It's the first time I've been to one of these - cool, casual format hosted in the very functional and appealing District 319 facility at Main and Hastings. Things kicked off with an open discussion panel (Eric Woodward, Boris Mann, Mischa Steiner-Jovic, Brent Holliday and Mack Flavelle), which got fairly lively with heated debate on the strategy of release a "crap" product sooner and then make it better. Proponents of this approach (Lean Startup Model) suggesting it gets the product out there and user feedback will guide how it evolves. Opponents suggest that this tack will show your hand too early, deflate the enthusiasm around your idea and turn off media from ever paying attention to you again. I liked the catch phrase burn-learn-earn to describe the use of early investment to learn what people will pay for in your product.

For me, it's depends on the product - some products absolutely gain by early and aggressive releases - others can be so valueless that any excitement can be irrevocably lost, regardless of how cool the idea is.

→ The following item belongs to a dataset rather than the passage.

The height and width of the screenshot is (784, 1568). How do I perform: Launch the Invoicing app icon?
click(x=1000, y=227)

The main event began with hearing from various companies in the Facebook dev space - mainly games.

Russ Ovans of Backstage suggested that in social gaming there are two types of utility: strategic (=score); and social (=status), and that virtual goods are social objects. For a viable social gaming economy:

1. virtual goods must be coveted by others

2. players can do what they like with the virtual goods

3. virtual goods are exchangeable with other players

Intrinsic value leads naturally to pay-to-play. The presenter gave the example of his original Scratch & Win game, which, though so incredibly simple and over three years old still makes $0.02/day/active user!

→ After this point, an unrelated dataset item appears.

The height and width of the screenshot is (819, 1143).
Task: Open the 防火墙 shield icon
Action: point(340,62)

J.Joly of dimeRocker presented their Facebook game creation platform, claiming it is an awesome space to be in since games are 50x more popular than any other app Facebook (Zynga’s FarmVille might be helping those stats a tad...). Their solution is, sorry for the analogy, very wizard-like in its simplicity, enabling really fast game deployment to Facebook. Top Bar as an example built on the dimeRocker platform. It’s a slightly edgy bar business sim, complete with barfing patrons who need to be ejected before they bring down the tone. Paul Prescod then spoke briefly about Ayogo's social games - very cool stuff - but then went on to underscore that Facebook is a tough, constantly changing, stuff-breaks-all-the-time place to write apps for, which led to more lively discussion! (Update: Ayogo just won the 2010 Digital Hot List at nextMEDIA)

Finally, Mike Vernal, Director of Engineering for the Facebook platform, took the stage. He responded to Paul’s observation of Facebook’s ever-breaking nature first by acknowledging that it is on purpose, since Facebook does not want to slow down it’s dev speed as it grows - so bad things can happen, but it will be worth it! :) Second he gave out his personal email and phone number so anyone in the audience (and, at least, in my neighbour’s Facebook circle!) could contact him directly about problems they encounter - cool. Some fast facts he offered: social + startups = disruption; faces are hotspots for attention; 200 million users/month on mobile.

With the clock running down on the evening, of the last two presenters - Parveen Kaler of Smartful Studios presented very quickly, and Jason Bailey of Super Rewards (adknowledge) skipped his presentation entirely, figuring everyone had seen enough of him since he was the MC, and could figure out how to get a hold of him anyway :)

The crowd then enjoyed the remaining pizza and a quaffed more drinks to round off a very enjoyable evening.